Exercise aim: Each line in the records below that has the word "height" should be copied.

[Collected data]
****

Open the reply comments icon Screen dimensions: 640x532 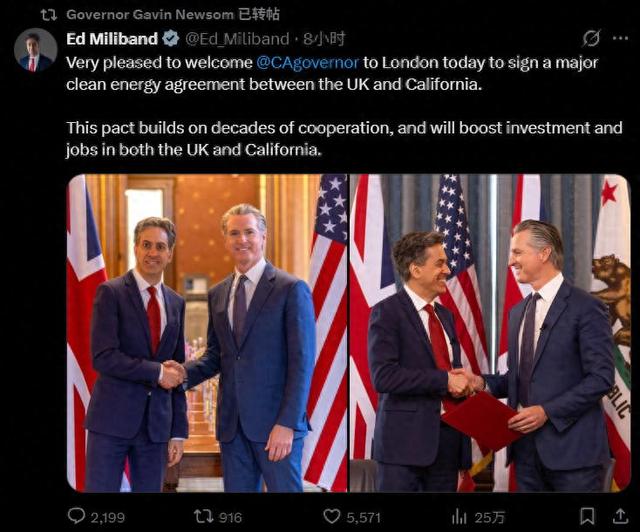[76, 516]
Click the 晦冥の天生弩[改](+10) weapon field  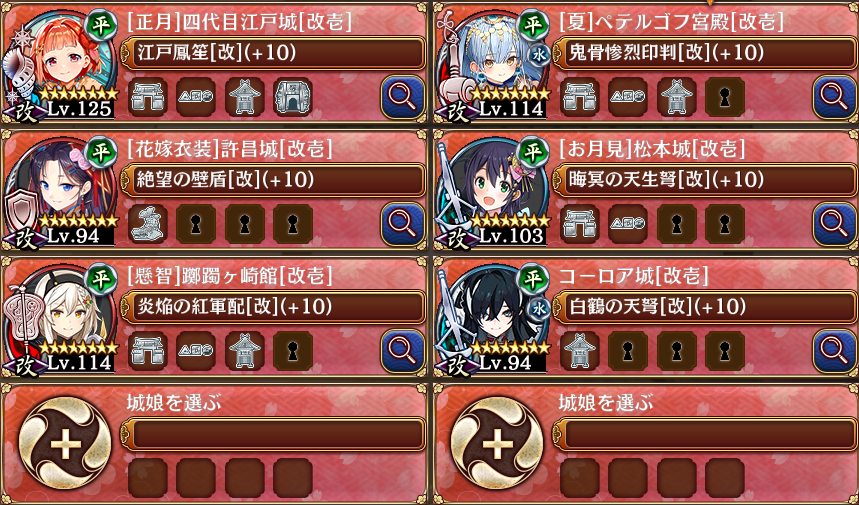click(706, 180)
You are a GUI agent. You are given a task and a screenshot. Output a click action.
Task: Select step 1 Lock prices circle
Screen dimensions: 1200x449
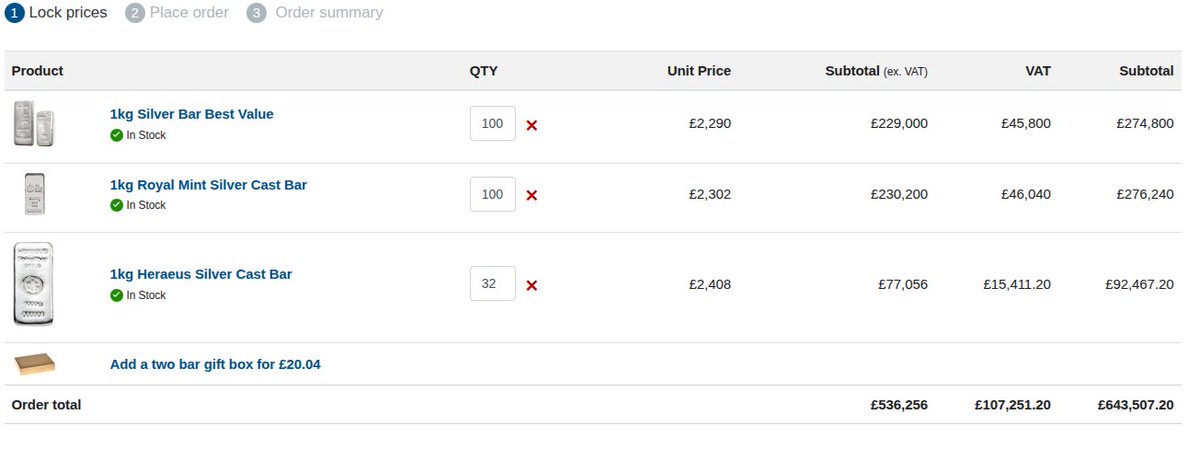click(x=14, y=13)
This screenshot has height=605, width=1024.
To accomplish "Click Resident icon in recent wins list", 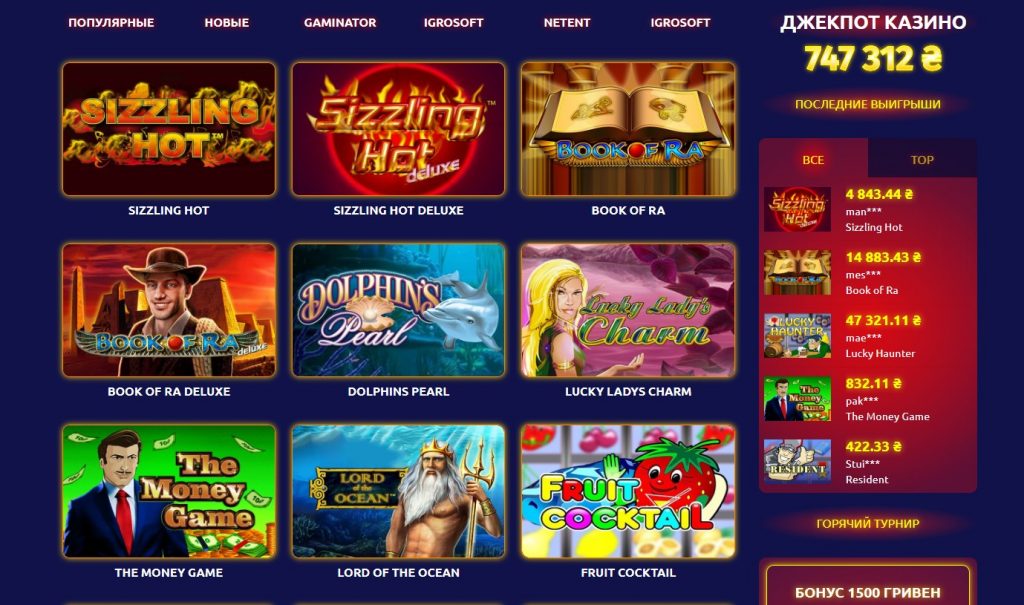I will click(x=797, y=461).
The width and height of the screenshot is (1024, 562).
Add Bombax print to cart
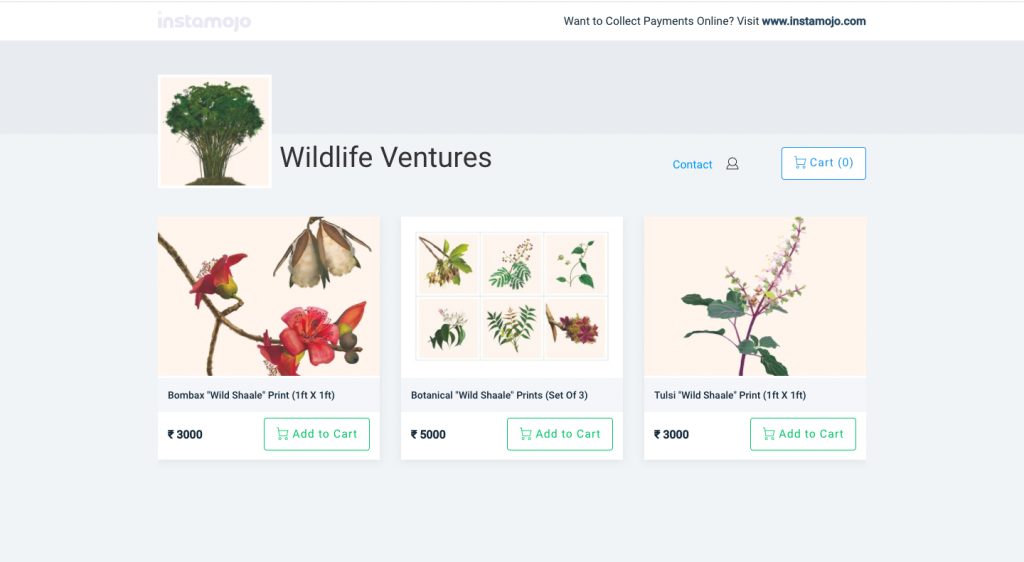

****

Response area:
This screenshot has height=605, width=1024.
The width and height of the screenshot is (1024, 562).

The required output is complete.